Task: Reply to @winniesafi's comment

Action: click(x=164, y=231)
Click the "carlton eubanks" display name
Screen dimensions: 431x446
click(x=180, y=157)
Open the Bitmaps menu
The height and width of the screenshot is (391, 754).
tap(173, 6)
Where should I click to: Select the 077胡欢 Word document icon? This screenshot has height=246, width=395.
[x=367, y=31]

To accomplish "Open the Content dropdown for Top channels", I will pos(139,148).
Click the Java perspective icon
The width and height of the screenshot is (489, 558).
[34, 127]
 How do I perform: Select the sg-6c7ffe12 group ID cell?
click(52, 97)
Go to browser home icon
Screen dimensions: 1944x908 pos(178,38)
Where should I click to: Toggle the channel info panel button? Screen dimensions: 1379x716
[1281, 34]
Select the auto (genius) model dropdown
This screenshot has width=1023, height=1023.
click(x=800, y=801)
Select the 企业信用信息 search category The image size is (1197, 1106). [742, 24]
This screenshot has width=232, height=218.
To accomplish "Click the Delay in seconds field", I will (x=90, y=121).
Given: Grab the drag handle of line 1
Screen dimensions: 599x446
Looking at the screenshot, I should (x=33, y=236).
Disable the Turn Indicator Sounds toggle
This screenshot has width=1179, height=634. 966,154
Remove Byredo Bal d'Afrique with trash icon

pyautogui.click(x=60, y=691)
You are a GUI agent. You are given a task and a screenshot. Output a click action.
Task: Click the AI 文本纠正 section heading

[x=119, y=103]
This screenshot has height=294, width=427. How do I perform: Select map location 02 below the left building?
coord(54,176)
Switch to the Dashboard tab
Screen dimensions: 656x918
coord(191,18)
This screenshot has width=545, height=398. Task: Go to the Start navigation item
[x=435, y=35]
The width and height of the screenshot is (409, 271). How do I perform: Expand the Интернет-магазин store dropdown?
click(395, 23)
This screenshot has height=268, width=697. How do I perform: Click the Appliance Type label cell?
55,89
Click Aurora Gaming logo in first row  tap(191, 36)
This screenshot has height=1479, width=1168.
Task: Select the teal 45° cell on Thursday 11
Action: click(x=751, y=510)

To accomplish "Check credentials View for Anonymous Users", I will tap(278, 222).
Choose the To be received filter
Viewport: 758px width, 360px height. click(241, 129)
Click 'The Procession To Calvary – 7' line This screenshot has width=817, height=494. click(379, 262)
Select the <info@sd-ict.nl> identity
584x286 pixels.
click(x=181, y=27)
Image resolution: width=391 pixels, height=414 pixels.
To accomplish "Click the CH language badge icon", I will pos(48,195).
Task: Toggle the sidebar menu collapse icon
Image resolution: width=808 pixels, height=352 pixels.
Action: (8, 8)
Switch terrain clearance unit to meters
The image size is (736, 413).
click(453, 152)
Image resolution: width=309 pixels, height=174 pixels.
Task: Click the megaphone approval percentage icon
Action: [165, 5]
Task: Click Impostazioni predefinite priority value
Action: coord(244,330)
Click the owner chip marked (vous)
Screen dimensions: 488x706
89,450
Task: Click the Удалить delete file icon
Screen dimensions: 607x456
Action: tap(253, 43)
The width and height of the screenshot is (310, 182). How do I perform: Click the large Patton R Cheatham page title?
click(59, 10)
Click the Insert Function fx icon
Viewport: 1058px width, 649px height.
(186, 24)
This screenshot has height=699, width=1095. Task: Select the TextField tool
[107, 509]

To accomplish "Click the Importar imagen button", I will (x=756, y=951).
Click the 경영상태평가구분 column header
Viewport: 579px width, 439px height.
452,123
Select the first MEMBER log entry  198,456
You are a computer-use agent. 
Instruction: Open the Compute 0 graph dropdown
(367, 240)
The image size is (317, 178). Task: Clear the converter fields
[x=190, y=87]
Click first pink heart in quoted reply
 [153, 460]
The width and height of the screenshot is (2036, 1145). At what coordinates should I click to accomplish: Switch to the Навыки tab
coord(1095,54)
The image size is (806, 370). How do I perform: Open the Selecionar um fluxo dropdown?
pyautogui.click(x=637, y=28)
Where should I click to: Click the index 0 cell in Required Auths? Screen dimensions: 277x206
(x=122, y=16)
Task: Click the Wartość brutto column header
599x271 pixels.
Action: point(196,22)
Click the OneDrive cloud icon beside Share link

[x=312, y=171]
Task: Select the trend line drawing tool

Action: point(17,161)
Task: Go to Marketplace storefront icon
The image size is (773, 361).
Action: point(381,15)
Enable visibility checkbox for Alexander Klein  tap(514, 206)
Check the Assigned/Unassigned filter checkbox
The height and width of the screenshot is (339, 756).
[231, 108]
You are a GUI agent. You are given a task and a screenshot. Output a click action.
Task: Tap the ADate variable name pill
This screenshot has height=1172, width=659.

------------------------------------------------

_EXERCISE AIM_.
Repeat the whole of the data above exactly as it appears.

_RESPONSE AREA_.
Task: Reply to @winniesafi's comment

Action: click(x=164, y=231)
Click the "carlton eubanks" display name
Screen dimensions: 431x446
click(x=180, y=157)
Open the Bitmaps menu
The height and width of the screenshot is (391, 754).
tap(173, 6)
Where should I click to: Select the 077胡欢 Word document icon? This screenshot has height=246, width=395.
[x=367, y=31]

To accomplish "Open the Content dropdown for Top channels", I will pos(139,148).
Click the Java perspective icon
The width and height of the screenshot is (489, 558).
[34, 127]
 How do I perform: Select the sg-6c7ffe12 group ID cell?
click(52, 97)
Go to browser home icon
Screen dimensions: 1944x908 pos(178,38)
Where should I click to: Toggle the channel info panel button? Screen dimensions: 1379x716
[1281, 34]
Select the auto (genius) model dropdown
This screenshot has width=1023, height=1023.
click(x=800, y=801)
Select the 企业信用信息 search category The image size is (1197, 1106). [742, 24]
This screenshot has width=232, height=218.
To accomplish "Click the Delay in seconds field", I will (x=90, y=121).
Given: Grab the drag handle of line 1
Screen dimensions: 599x446
Looking at the screenshot, I should (x=33, y=236).
Disable the Turn Indicator Sounds toggle
This screenshot has width=1179, height=634. 966,154
Remove Byredo Bal d'Afrique with trash icon

pyautogui.click(x=60, y=691)
You are a GUI agent. You are given a task and a screenshot. Output a click action.
Task: Click the AI 文本纠正 section heading

[x=119, y=103]
This screenshot has height=294, width=427. How do I perform: Select map location 02 below the left building?
coord(54,176)
Switch to the Dashboard tab
Screen dimensions: 656x918
coord(191,18)
This screenshot has width=545, height=398. Task: Go to the Start navigation item
[x=435, y=35]
The width and height of the screenshot is (409, 271). How do I perform: Expand the Интернет-магазин store dropdown?
click(395, 23)
This screenshot has height=268, width=697. How do I perform: Click the Appliance Type label cell?
55,89
Click Aurora Gaming logo in first row  tap(191, 36)
This screenshot has height=1479, width=1168.
Task: Select the teal 45° cell on Thursday 11
Action: click(x=751, y=510)

To accomplish "Check credentials View for Anonymous Users", I will tap(278, 222).
Choose the To be received filter
Viewport: 758px width, 360px height. click(241, 129)
Click 'The Procession To Calvary – 7' line This screenshot has width=817, height=494. click(379, 262)
Select the <info@sd-ict.nl> identity
584x286 pixels.
click(x=181, y=27)
Image resolution: width=391 pixels, height=414 pixels.
To accomplish "Click the CH language badge icon", I will pos(48,195).
Task: Toggle the sidebar menu collapse icon
Image resolution: width=808 pixels, height=352 pixels.
Action: (8, 8)
Switch terrain clearance unit to meters
The image size is (736, 413).
click(453, 152)
Image resolution: width=309 pixels, height=174 pixels.
Task: Click the megaphone approval percentage icon
Action: [165, 5]
Task: Click Impostazioni predefinite priority value
Action: coord(244,330)
Click the owner chip marked (vous)
Screen dimensions: 488x706
89,450
Task: Click the Удалить delete file icon
Screen dimensions: 607x456
Action: tap(253, 43)
The width and height of the screenshot is (310, 182). How do I perform: Click the large Patton R Cheatham page title?
click(59, 10)
Click the Insert Function fx icon
Viewport: 1058px width, 649px height.
(186, 24)
This screenshot has height=699, width=1095. Task: Select the TextField tool
[107, 509]

To accomplish "Click the Importar imagen button", I will (x=756, y=951).
Click the 경영상태평가구분 column header
Viewport: 579px width, 439px height.
452,123
Select the first MEMBER log entry  198,456
You are a computer-use agent. 
Instruction: Open the Compute 0 graph dropdown
(367, 240)
The image size is (317, 178). Task: Clear the converter fields
[x=190, y=87]
Click first pink heart in quoted reply
 [153, 460]
The width and height of the screenshot is (2036, 1145). At what coordinates should I click to accomplish: Switch to the Навыки tab
coord(1095,54)
The image size is (806, 370). How do I perform: Open the Selecionar um fluxo dropdown?
pyautogui.click(x=637, y=28)
Where should I click to: Click the index 0 cell in Required Auths? Screen dimensions: 277x206
(x=122, y=16)
Task: Click the Wartość brutto column header
599x271 pixels.
Action: point(196,22)
Click the OneDrive cloud icon beside Share link

[x=312, y=171]
Task: Select the trend line drawing tool

Action: point(17,161)
Task: Go to Marketplace storefront icon
The image size is (773, 361).
Action: point(381,15)
Enable visibility checkbox for Alexander Klein  tap(514, 206)
Check the Assigned/Unassigned filter checkbox
The height and width of the screenshot is (339, 756).
[231, 108]
You are a GUI agent. You are given a task and a screenshot. Output a click action.
Task: Tap the ADate variable name pill
This screenshot has height=1172, width=659.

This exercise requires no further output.